Título: Indefinição na defensoria
Autor: Rothenburg, Denise
Fonte: Correio Braziliense, 09/08/2011, Política, p. 6
Indefinição na defensoria
Enquanto a Câmara se movimenta para escolher o novo ministro do Tribunal de Contas da União (TCU), os defensores públicos federais pressionam para que a presidente Dilma Rousseff nomeie com rapidez o novo defensor público-geral federal. Ontem, eles decidiram, em assembleia, que irão paralisar as atividades caso a nomeação não saia com rapidez. O cargo está vago desde sábado, quando terminou o mandato de José Rômulo Plácido Sales. Em junho, Dilma recebeu a lista tríplice da categoria, mas tem adiado a escolha de quem comandará o órgão nos próximos dois anos. Os indicados são Rômulo, Haman Tabosa e Daniele Osório.

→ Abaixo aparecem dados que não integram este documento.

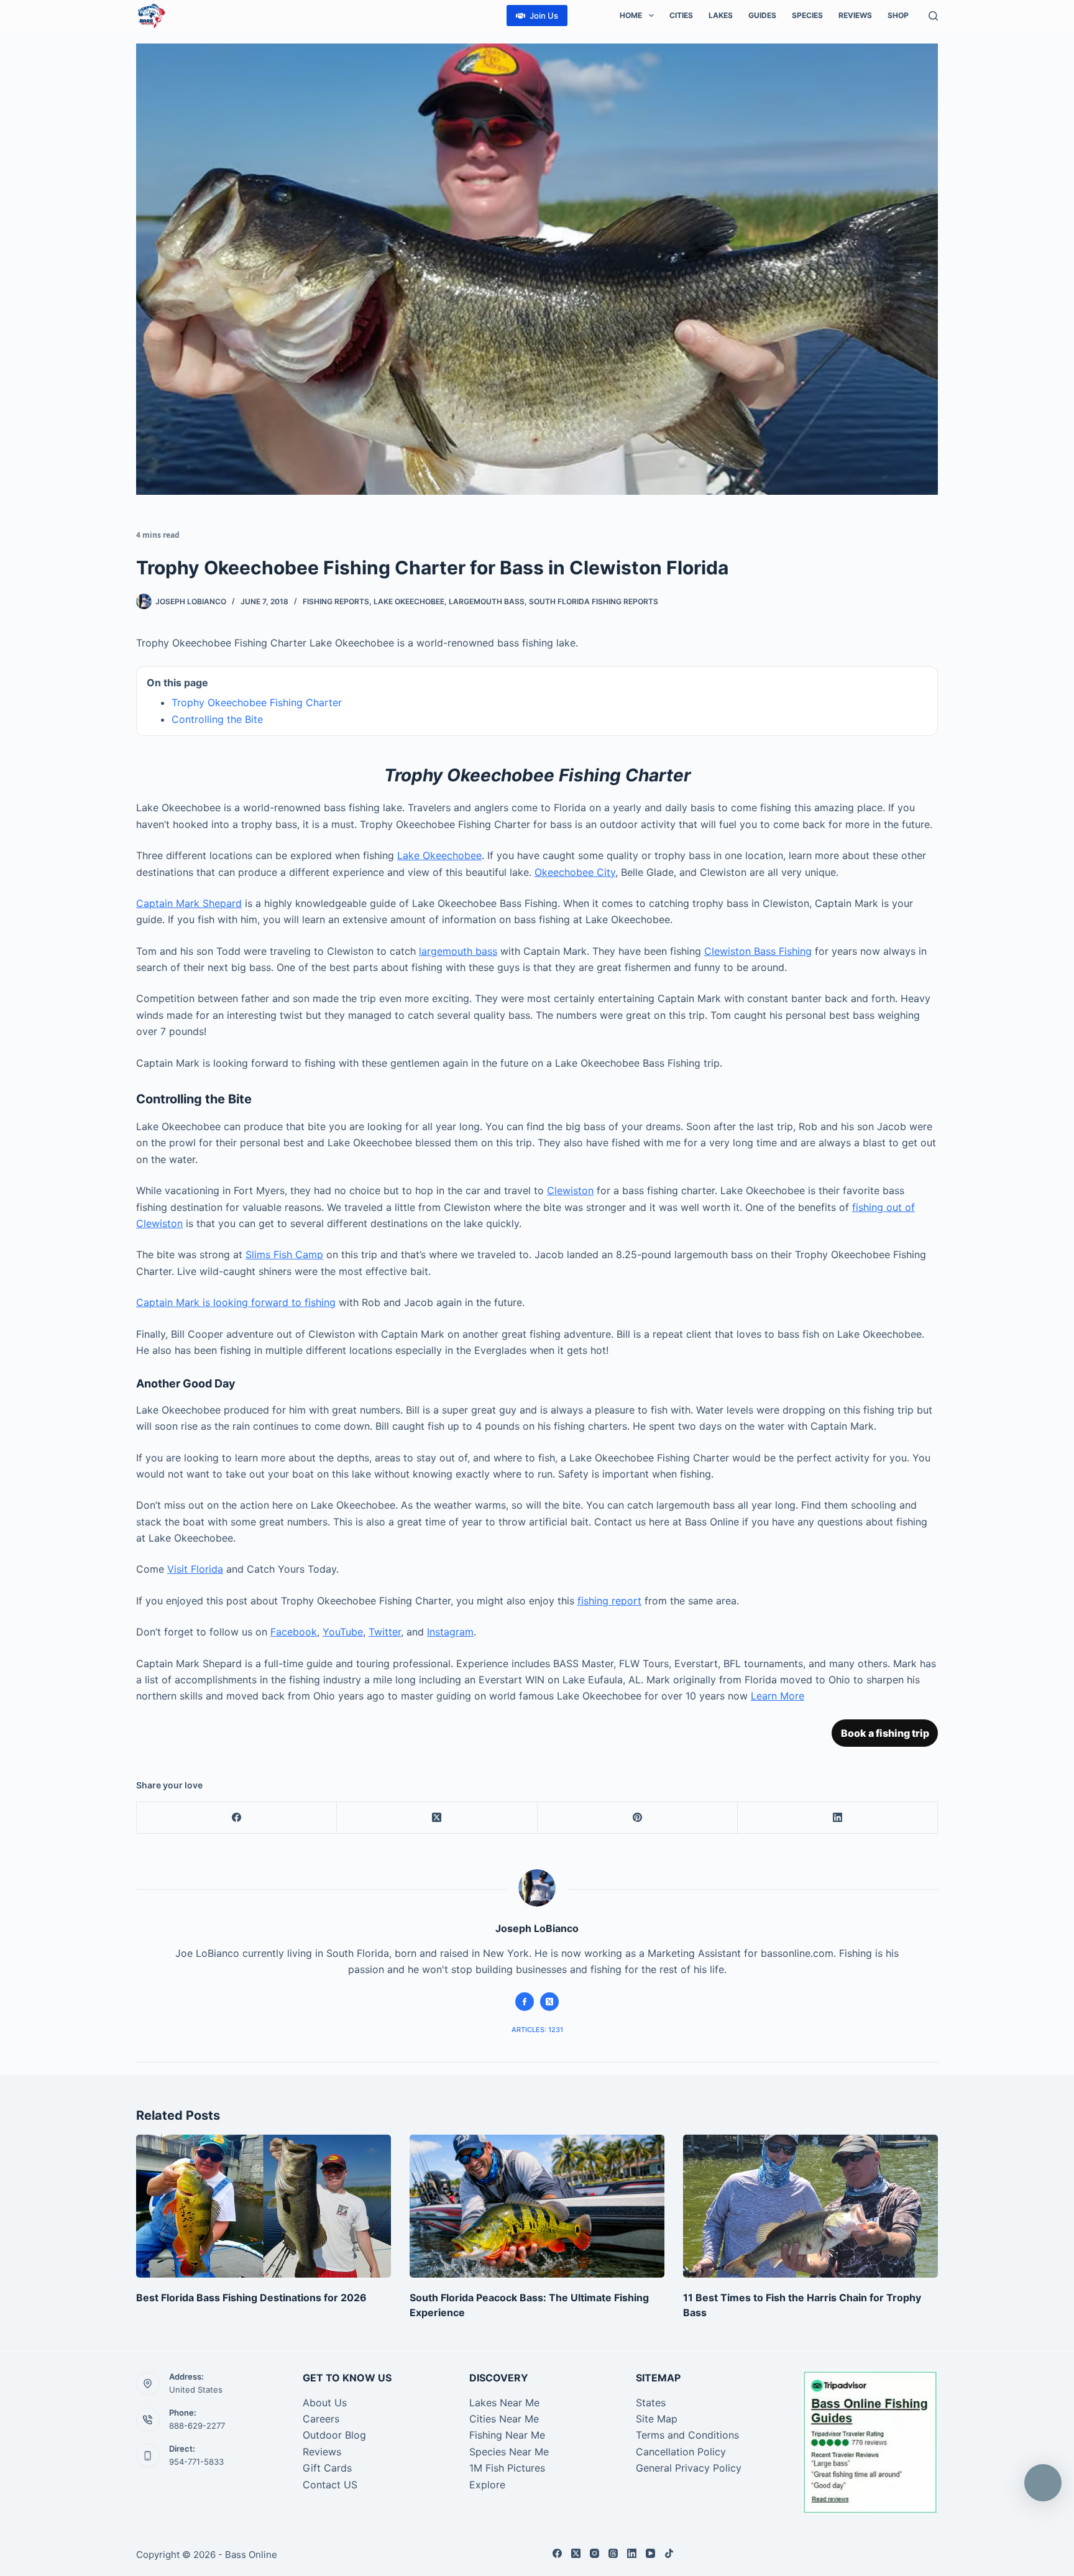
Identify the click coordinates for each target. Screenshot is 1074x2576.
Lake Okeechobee (409, 601)
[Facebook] (237, 1818)
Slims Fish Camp (284, 1254)
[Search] (933, 16)
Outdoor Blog (334, 2435)
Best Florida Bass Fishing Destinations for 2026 (251, 2297)
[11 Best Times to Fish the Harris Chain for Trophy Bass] (810, 2206)
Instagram (450, 1632)
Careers (321, 2419)
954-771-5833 (196, 2462)
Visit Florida (195, 1569)
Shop (898, 15)
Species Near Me (509, 2451)
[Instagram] (594, 2553)
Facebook (293, 1632)
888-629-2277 (197, 2426)
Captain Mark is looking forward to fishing (236, 1302)
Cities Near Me (504, 2419)
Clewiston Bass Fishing (758, 951)
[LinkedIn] (838, 1818)
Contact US (330, 2484)
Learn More (777, 1696)
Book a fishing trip (885, 1733)
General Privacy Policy (688, 2468)
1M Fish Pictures (507, 2468)
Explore (487, 2484)
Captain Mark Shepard (189, 903)
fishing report (609, 1600)
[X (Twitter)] (437, 1818)
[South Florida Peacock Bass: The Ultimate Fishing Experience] (537, 2206)
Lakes (721, 15)
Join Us (544, 16)
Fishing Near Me (507, 2435)
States (651, 2402)
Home (631, 15)
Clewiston (570, 1190)
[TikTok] (669, 2553)
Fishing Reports (336, 601)
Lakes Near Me (504, 2402)
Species (807, 15)
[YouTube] (650, 2553)
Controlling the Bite (217, 719)
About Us (325, 2402)
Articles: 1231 (537, 2029)
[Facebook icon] (524, 2001)
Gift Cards (327, 2468)
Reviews (855, 15)
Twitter (385, 1632)
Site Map (656, 2419)
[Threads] (613, 2553)
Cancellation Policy (681, 2451)
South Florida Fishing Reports (593, 601)
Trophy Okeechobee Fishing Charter (257, 702)
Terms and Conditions (687, 2435)
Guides (762, 15)
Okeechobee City (575, 872)
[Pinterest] (638, 1818)
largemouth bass (458, 951)
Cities (681, 15)
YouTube (343, 1632)
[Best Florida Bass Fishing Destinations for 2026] (263, 2206)
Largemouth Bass (487, 601)
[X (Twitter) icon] (549, 2001)
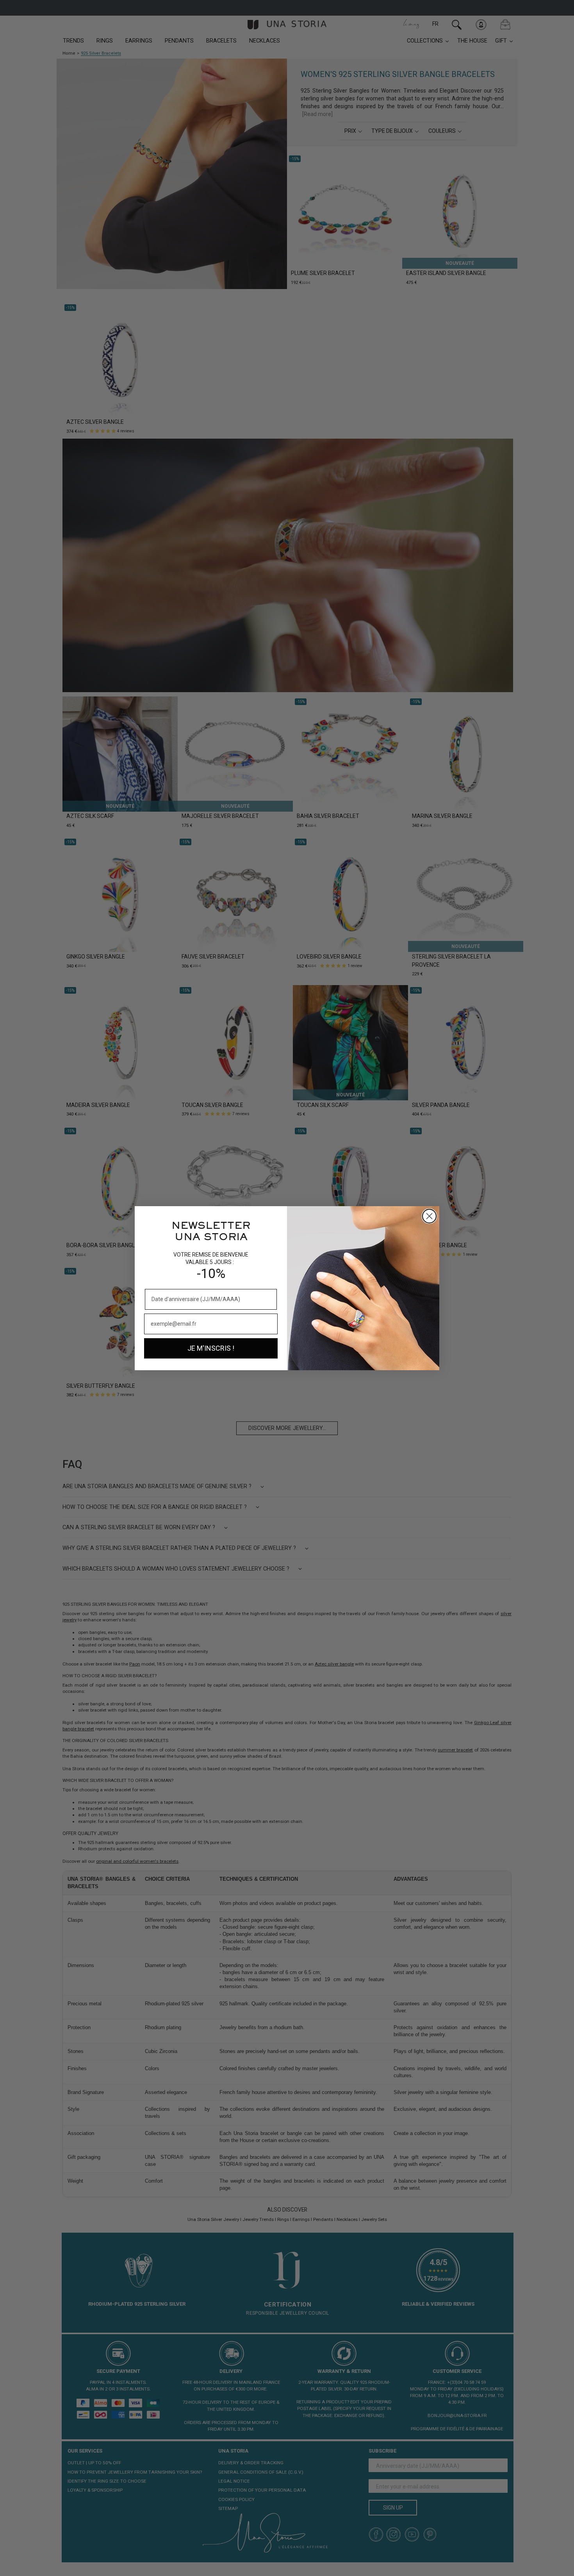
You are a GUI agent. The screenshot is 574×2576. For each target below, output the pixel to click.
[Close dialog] (429, 1216)
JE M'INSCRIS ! (210, 1348)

Preocupado com a ameaça de paralisação, o ministro da Justiça, José Eduardo Cardozo, chamou o presidente da Associação Nacional dos Defensores Públicos Federais (Anadef), Gabriel Oliveira, e indicou que a nomeação sairá nos próximos dias. "Vamos levar as informações para a categoria na quarta-feira e tomar uma nova deliberação. Por ora, a paralisação fica suspensa", disse Oliveira.
A categoria fala em "descaso" do Planalto na condução de assuntos relacionados à Defensoria Pública da União (DPU). O órgão luta por autonomia administrativa e funcional, já que atualmente está vinculado ao Ministério da Justiça. Além de criticar a demora na nomeação do novo comandante da DPU, a categoria também está insatisfeita com o fato de o cargo de subdefensor público-geral estar vago desde o primeiro semestre de 2010.